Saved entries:

.....

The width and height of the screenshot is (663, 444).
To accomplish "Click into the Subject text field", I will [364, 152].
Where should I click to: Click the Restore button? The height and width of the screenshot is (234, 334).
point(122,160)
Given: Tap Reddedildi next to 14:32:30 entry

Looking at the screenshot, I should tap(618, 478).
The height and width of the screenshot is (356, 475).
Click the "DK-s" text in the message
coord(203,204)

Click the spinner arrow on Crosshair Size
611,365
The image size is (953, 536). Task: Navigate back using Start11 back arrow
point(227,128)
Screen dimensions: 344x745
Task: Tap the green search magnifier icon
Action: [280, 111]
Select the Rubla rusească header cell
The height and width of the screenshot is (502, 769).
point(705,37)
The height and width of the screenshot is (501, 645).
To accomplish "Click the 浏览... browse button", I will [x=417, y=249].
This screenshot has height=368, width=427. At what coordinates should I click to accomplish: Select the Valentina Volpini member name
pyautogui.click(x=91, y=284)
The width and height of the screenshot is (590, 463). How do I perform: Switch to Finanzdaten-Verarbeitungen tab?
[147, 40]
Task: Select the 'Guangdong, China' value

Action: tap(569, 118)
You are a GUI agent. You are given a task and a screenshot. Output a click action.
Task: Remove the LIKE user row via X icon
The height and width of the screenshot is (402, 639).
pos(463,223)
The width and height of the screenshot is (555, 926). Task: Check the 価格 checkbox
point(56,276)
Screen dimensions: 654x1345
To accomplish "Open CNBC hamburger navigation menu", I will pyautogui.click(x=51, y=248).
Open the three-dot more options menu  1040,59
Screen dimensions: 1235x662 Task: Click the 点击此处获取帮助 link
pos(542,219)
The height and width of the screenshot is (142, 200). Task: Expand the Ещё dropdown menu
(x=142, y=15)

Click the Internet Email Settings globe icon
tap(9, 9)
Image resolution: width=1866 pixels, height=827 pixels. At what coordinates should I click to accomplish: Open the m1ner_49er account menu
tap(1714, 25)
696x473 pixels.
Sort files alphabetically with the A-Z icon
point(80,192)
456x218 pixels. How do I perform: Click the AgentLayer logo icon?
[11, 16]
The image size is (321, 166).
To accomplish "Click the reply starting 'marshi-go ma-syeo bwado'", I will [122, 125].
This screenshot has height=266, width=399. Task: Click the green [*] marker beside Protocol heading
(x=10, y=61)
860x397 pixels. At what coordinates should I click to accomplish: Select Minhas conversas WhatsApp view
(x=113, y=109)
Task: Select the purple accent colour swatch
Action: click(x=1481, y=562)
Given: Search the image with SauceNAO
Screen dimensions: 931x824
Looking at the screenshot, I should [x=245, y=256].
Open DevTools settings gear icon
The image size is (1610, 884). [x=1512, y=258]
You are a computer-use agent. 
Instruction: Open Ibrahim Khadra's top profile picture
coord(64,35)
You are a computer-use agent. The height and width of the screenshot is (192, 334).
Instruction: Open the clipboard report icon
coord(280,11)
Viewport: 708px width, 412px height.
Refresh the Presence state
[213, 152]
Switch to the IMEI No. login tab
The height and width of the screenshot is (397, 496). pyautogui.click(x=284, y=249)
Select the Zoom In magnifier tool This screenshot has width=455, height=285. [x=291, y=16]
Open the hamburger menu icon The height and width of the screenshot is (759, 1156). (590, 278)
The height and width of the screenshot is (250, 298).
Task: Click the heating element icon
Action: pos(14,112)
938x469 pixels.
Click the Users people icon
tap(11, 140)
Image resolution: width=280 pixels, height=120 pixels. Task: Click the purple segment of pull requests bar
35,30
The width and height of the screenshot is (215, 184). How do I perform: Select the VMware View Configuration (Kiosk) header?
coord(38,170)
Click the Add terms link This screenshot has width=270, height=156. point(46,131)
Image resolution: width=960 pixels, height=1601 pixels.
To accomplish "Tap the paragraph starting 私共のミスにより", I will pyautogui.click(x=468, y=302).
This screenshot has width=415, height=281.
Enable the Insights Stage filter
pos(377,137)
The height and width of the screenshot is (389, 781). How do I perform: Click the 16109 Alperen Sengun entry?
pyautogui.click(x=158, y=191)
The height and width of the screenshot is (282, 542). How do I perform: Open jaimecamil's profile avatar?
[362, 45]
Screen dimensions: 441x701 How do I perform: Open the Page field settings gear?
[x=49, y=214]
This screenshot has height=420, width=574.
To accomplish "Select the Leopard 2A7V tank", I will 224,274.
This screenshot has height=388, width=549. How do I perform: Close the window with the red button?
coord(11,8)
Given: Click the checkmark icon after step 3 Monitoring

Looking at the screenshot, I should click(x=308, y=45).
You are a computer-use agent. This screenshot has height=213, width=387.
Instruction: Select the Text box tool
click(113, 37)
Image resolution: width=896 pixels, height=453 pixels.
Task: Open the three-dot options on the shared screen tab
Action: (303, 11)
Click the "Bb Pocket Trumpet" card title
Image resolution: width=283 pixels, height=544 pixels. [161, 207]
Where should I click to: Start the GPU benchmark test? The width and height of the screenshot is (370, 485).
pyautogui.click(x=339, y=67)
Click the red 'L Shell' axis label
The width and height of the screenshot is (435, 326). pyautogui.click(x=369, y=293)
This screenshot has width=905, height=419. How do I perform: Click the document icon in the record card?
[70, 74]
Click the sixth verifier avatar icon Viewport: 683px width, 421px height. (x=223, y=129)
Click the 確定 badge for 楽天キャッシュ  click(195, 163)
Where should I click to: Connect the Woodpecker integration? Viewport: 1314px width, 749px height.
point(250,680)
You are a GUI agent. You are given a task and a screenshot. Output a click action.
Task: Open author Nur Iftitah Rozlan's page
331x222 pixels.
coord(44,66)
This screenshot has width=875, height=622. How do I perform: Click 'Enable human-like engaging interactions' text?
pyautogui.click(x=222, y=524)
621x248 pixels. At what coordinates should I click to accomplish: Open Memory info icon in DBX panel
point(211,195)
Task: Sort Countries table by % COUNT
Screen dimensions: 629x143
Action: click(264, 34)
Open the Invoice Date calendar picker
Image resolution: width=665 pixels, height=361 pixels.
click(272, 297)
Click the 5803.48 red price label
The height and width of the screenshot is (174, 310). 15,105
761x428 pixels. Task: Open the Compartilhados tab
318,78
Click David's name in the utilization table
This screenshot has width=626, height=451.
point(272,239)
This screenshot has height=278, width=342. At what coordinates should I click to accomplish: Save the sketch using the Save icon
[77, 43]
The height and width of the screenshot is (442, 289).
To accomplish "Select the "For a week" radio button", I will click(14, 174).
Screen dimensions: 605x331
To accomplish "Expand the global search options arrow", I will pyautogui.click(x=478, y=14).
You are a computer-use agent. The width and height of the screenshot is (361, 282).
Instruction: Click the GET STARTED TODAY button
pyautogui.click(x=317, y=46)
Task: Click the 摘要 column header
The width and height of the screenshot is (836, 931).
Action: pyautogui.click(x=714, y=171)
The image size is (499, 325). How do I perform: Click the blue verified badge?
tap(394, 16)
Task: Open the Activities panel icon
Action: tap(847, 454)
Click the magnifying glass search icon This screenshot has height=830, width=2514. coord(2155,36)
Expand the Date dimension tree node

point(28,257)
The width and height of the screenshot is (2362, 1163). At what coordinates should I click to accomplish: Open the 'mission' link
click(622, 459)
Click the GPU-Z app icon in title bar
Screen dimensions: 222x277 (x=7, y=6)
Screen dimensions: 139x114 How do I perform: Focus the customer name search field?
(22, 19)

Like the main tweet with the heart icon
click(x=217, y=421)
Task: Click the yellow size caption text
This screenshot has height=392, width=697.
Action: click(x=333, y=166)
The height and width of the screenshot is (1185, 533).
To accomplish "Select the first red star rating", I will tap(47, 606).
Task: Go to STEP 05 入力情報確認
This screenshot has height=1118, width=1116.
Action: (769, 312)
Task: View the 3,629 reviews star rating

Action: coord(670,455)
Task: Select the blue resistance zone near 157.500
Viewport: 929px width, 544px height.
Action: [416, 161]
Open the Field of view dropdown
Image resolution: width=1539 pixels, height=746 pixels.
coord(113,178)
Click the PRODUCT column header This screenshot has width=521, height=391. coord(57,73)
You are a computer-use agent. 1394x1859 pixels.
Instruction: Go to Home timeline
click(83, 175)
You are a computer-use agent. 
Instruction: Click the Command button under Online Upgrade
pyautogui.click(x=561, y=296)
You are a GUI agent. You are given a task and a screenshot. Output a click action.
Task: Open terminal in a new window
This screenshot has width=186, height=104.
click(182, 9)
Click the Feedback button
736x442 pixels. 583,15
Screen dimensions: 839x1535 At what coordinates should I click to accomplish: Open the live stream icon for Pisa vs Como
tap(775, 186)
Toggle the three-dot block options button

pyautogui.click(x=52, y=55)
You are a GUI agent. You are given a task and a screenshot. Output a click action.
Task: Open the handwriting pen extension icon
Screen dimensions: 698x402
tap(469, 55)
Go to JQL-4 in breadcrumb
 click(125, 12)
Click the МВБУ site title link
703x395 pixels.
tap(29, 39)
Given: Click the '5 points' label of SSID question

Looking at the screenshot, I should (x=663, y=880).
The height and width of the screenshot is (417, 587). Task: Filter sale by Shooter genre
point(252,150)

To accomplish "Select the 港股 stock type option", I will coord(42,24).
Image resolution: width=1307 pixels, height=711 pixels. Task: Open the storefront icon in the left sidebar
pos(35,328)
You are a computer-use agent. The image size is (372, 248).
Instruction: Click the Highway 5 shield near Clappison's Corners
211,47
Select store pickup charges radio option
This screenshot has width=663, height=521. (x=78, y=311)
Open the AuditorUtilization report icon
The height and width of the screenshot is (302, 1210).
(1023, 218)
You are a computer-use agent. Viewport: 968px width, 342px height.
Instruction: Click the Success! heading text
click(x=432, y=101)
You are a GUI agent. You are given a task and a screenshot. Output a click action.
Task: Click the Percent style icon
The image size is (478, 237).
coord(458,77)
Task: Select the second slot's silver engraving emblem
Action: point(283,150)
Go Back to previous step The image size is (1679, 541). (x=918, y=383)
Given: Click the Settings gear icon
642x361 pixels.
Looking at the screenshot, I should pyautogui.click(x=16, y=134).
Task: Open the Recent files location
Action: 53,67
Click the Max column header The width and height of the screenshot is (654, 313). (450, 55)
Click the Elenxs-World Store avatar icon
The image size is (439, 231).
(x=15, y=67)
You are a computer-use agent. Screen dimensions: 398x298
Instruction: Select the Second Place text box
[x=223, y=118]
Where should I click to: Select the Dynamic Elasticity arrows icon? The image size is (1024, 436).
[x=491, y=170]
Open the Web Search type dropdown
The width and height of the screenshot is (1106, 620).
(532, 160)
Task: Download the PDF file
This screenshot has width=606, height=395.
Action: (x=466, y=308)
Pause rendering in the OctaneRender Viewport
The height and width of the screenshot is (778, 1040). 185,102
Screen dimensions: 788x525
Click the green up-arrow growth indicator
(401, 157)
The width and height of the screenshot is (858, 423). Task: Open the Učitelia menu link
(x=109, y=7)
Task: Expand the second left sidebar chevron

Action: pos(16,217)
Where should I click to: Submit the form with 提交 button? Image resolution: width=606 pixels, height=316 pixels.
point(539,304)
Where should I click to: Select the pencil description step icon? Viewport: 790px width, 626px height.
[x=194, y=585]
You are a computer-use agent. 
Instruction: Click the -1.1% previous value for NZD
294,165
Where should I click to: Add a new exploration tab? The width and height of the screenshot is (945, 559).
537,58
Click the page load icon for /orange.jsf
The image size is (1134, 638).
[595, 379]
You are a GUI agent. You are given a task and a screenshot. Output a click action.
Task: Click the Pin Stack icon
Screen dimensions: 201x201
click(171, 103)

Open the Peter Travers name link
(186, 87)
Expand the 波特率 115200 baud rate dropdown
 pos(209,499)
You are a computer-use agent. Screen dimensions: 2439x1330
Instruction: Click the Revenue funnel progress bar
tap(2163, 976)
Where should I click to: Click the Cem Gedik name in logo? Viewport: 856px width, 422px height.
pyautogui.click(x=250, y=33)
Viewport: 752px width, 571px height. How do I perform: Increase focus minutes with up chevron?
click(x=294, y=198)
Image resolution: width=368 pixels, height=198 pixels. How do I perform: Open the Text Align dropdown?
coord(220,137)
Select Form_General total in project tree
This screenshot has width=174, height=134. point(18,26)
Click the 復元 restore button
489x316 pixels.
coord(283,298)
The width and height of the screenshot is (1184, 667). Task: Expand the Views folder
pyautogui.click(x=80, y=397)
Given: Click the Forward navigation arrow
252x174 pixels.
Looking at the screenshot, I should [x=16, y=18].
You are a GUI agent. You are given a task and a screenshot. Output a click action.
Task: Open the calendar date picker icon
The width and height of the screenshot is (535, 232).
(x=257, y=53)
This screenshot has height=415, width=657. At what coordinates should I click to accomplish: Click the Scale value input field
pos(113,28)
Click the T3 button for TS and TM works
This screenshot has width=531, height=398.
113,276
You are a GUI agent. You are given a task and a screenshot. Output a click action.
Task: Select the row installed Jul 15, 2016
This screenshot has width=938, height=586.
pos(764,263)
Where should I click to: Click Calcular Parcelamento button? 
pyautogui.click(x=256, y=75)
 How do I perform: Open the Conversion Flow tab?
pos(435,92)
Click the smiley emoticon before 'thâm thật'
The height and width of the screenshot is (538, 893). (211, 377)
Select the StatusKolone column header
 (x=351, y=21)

.....

### [Aim of the exercise]
Your answer should be the exact lines above from the one with "Screen dimensions: 698x402" through the one with "Given: Click the Settings gear icon", both included, and nothing besides.

### [Result of this task]
Screen dimensions: 698x402
tap(469, 55)
Go to JQL-4 in breadcrumb
 click(125, 12)
Click the МВБУ site title link
703x395 pixels.
tap(29, 39)
Given: Click the '5 points' label of SSID question

Looking at the screenshot, I should (x=663, y=880).
The height and width of the screenshot is (417, 587). Task: Filter sale by Shooter genre
point(252,150)

To accomplish "Select the 港股 stock type option", I will coord(42,24).
Image resolution: width=1307 pixels, height=711 pixels. Task: Open the storefront icon in the left sidebar
pos(35,328)
You are a computer-use agent. The image size is (372, 248).
Instruction: Click the Highway 5 shield near Clappison's Corners
211,47
Select store pickup charges radio option
This screenshot has width=663, height=521. (x=78, y=311)
Open the AuditorUtilization report icon
The height and width of the screenshot is (302, 1210).
(1023, 218)
You are a computer-use agent. Viewport: 968px width, 342px height.
Instruction: Click the Success! heading text
click(x=432, y=101)
You are a GUI agent. You are given a task and a screenshot. Output a click action.
Task: Click the Percent style icon
The image size is (478, 237).
coord(458,77)
Task: Select the second slot's silver engraving emblem
Action: point(283,150)
Go Back to previous step The image size is (1679, 541). (x=918, y=383)
Given: Click the Settings gear icon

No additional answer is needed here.